### Extrait du document
• • • • • • •
Pékin 2008 ?

par DECQ
vendredi 2 juin 2006

Quand la police chinoise s’éveillera, ne sera-t-il pas trop tard ?

Nulle rancœur chauvine, après l’éviction de Paris, si nous dénonçons une fois de plus les décisions du puissant CIO. A deux ans des Jeux de Pékin, il nous a paru judicieux de regarder lucidement les problèmes afin de stimuler les autorités compétentes : une catastrophe est possible, nous la voulons évitable.

Pourquoi, diable, toujours choisir des mégalopoles qui, en temps ordinaire, sont déjà asphyxiées par leurs propres problèmes de transport ? Pourquoi des villes déjà surpeuplées, qui facilitent de ce fait les infiltrations terroristes ? Les anciens Grecs avaient-ils choisi la cité la plus puissante politiquement ? Non, c’étaient des centres religieux de moyenne densité humaine, Delphes, Olympie, qui, le temps d’une trêve pacifique, devenaient des capitales sportives.

Assurément, les Chinois méritent vraiment les JO, mais une ville comme Suzhou, cité satellite de la grande Shanghai et de son aéroport international, nous aurait semblé un choix plus judicieux. Une ville à taille plus humaine qui deviendrait une capitale sportive, avec des facilités d’organisation et de communications bien meilleures que celles de l’immense Pékin, et dont le climat aurait sans doute évité la moiteur estivale de la capitale chinoise.

Car le premier problème, que n’a pas pris en réelle considération le CIO, réside bien dans les conditions climatiques. Il ne viendrait à l’idée de personne d’organiser des Jeux d’été à Bombay ; eh bien ! Pékin, sous la mousson, rencontre d’importantes difficultés d’évacuation d’eau avec des égouts souvent nauséabonds... Terrains détrempés ? Nous espérons que les différents entraîneurs sauront, mieux que le Comité olympique, appréhender les problèmes de la canicule et préparer judicieusement leurs athlètes. (Avec la chaleur, les candidats aux épreuves de natation seront des privilégiés !). Quant aux reportages télévisés, ils risquent fort de ne pas véhiculer une image très ensoleillée de la Chine !
• • • • • • •
### Énoncé de la tâche
Citez sans modification le passage de l'article ci-dessus sur les Jeux de Pékin, depuis les mots « Pékin 2008 ? » jusqu'aux mots « la voulons évitable. » inclus.

### Liste des données
• • • • • • •
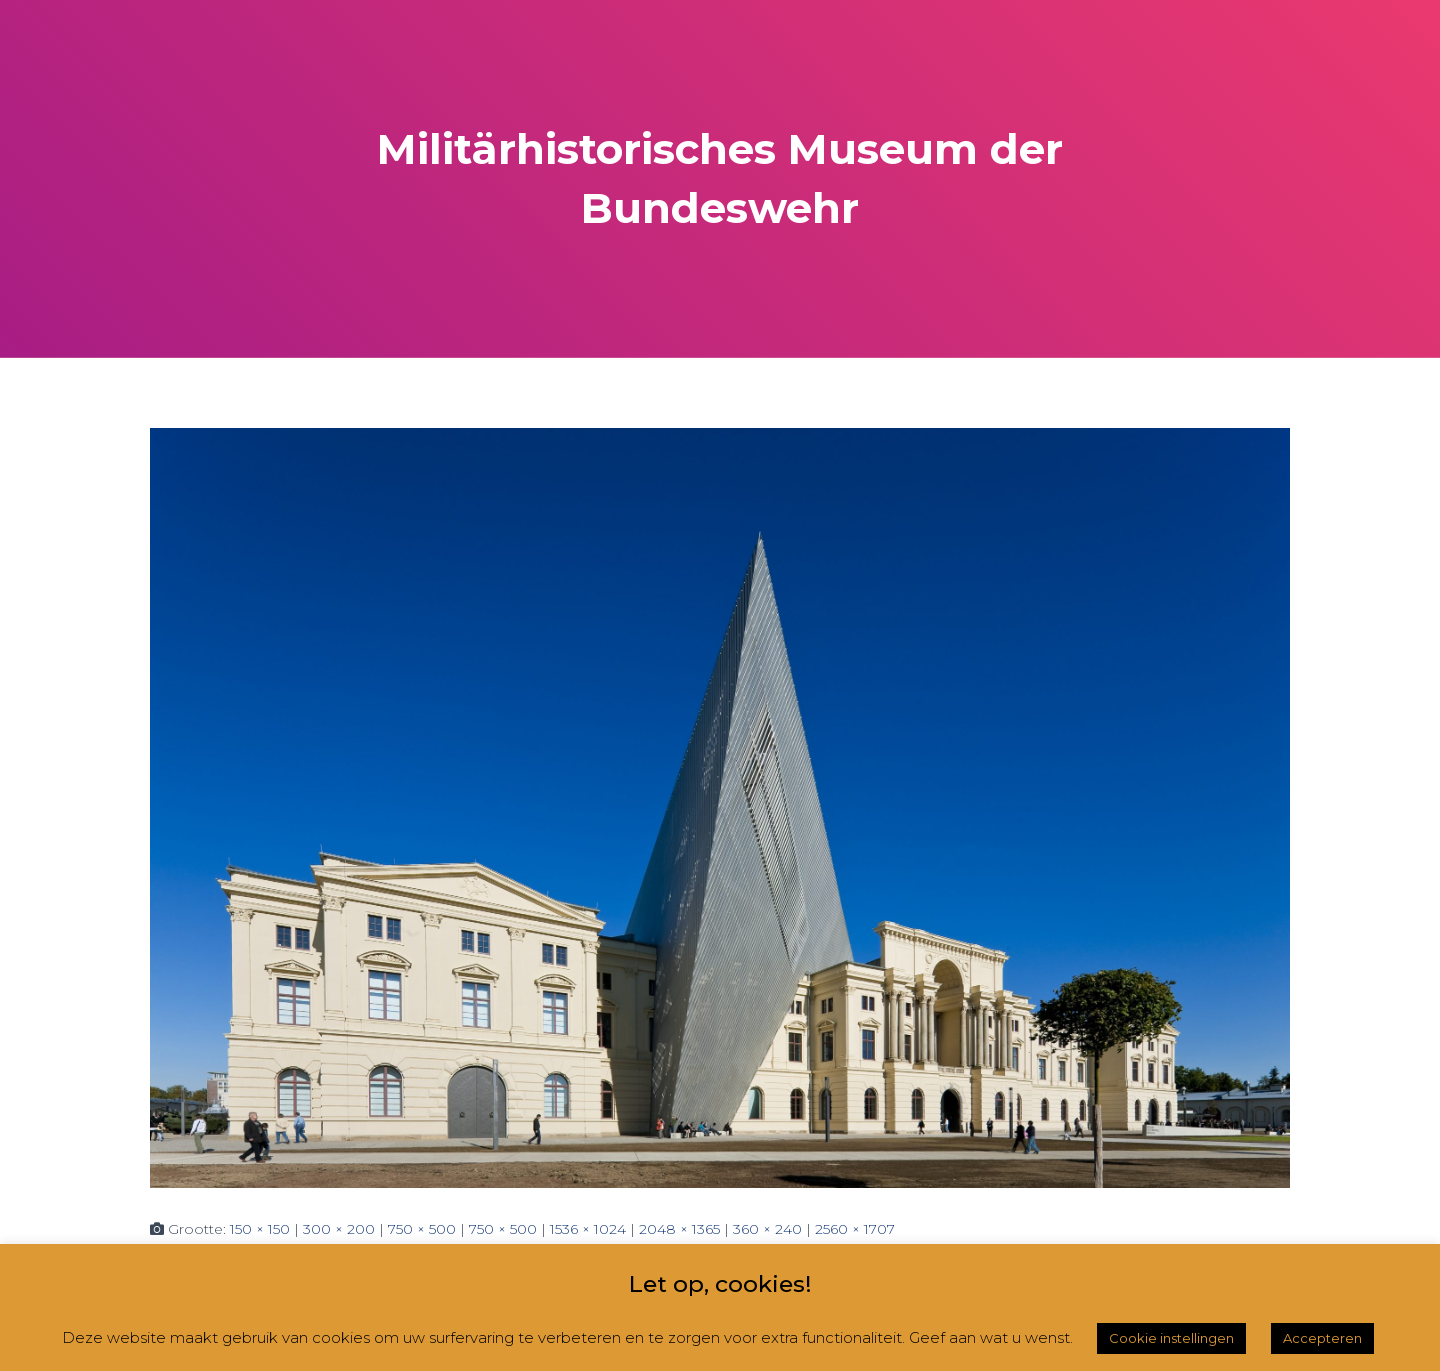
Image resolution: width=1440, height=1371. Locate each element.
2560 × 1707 (855, 1229)
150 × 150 (260, 1229)
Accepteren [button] (1322, 1338)
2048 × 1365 (679, 1229)
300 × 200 (339, 1229)
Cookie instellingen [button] (1171, 1338)
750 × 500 (422, 1229)
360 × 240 (767, 1229)
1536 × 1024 (588, 1229)
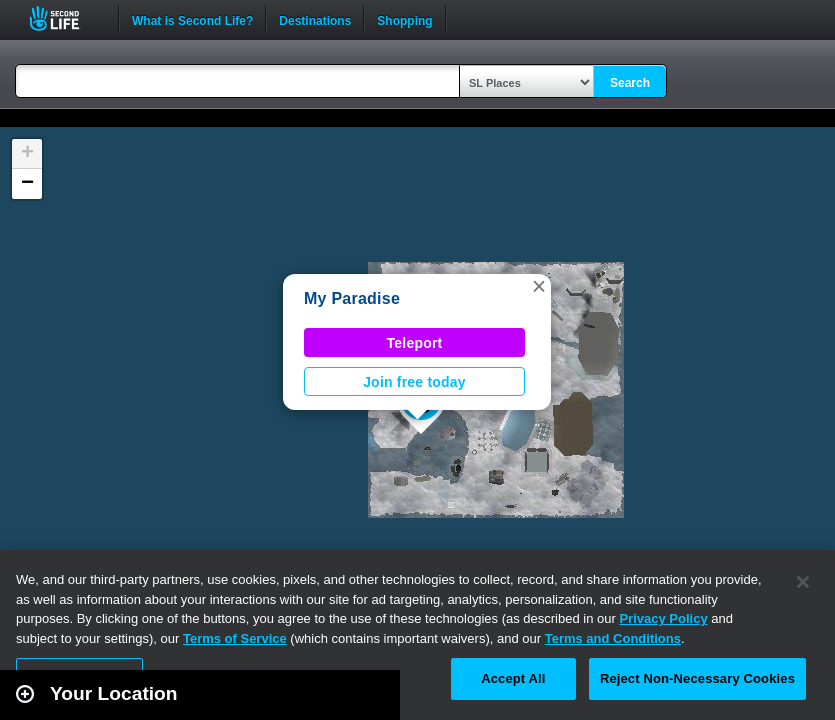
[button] (539, 286)
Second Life (65, 18)
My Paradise (352, 298)
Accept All (513, 678)
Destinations (315, 19)
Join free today (414, 382)
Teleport (415, 343)
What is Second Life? (192, 19)
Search (630, 83)
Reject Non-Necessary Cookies (697, 678)
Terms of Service (235, 638)
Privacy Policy (663, 618)
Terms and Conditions (613, 638)
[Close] (803, 582)
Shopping (404, 19)
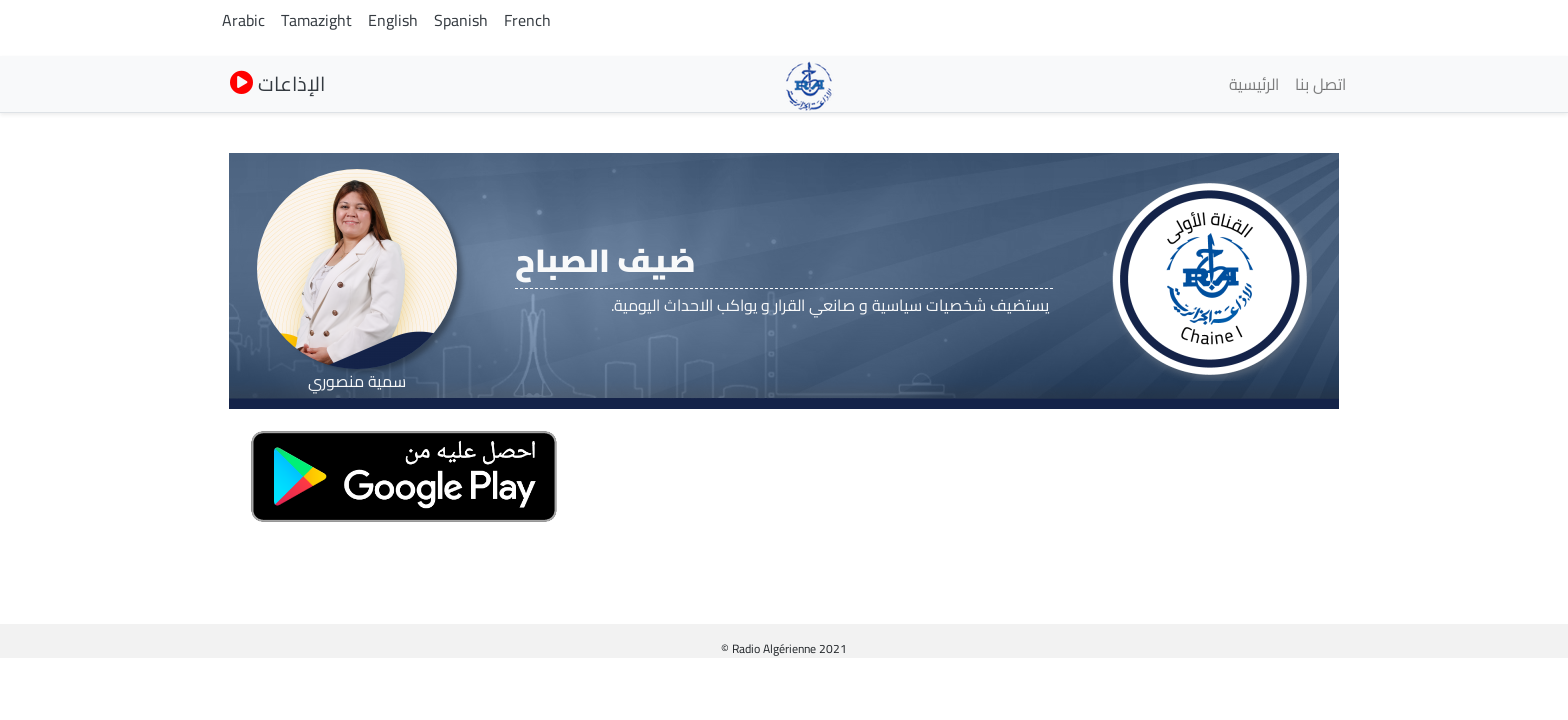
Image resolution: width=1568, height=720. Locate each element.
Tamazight (316, 20)
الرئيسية (1254, 84)
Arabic (243, 20)
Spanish (461, 20)
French (527, 20)
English (393, 20)
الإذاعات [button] (277, 83)
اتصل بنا (1320, 84)
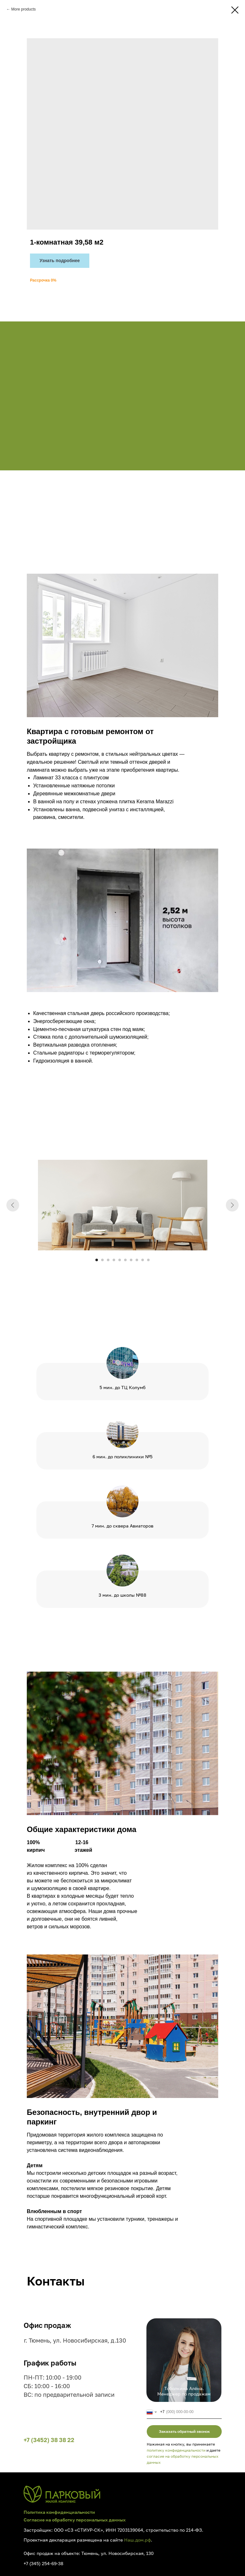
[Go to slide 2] (102, 1260)
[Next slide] (232, 1205)
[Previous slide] (12, 1205)
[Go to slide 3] (108, 1260)
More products (23, 9)
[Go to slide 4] (114, 1260)
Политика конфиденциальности (59, 2512)
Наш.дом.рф (137, 2540)
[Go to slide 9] (142, 1260)
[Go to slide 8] (137, 1260)
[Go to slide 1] (96, 1260)
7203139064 (130, 2530)
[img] (62, 2494)
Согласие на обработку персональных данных (75, 2519)
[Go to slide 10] (148, 1260)
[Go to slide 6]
• • • • • • •
### Réponse attendue
Pékin 2008 ?

par DECQ
vendredi 2 juin 2006

Quand la police chinoise s’éveillera, ne sera-t-il pas trop tard ?

Nulle rancœur chauvine, après l’éviction de Paris, si nous dénonçons une fois de plus les décisions du puissant CIO. A deux ans des Jeux de Pékin, il nous a paru judicieux de regarder lucidement les problèmes afin de stimuler les autorités compétentes : une catastrophe est possible, nous la voulons évitable.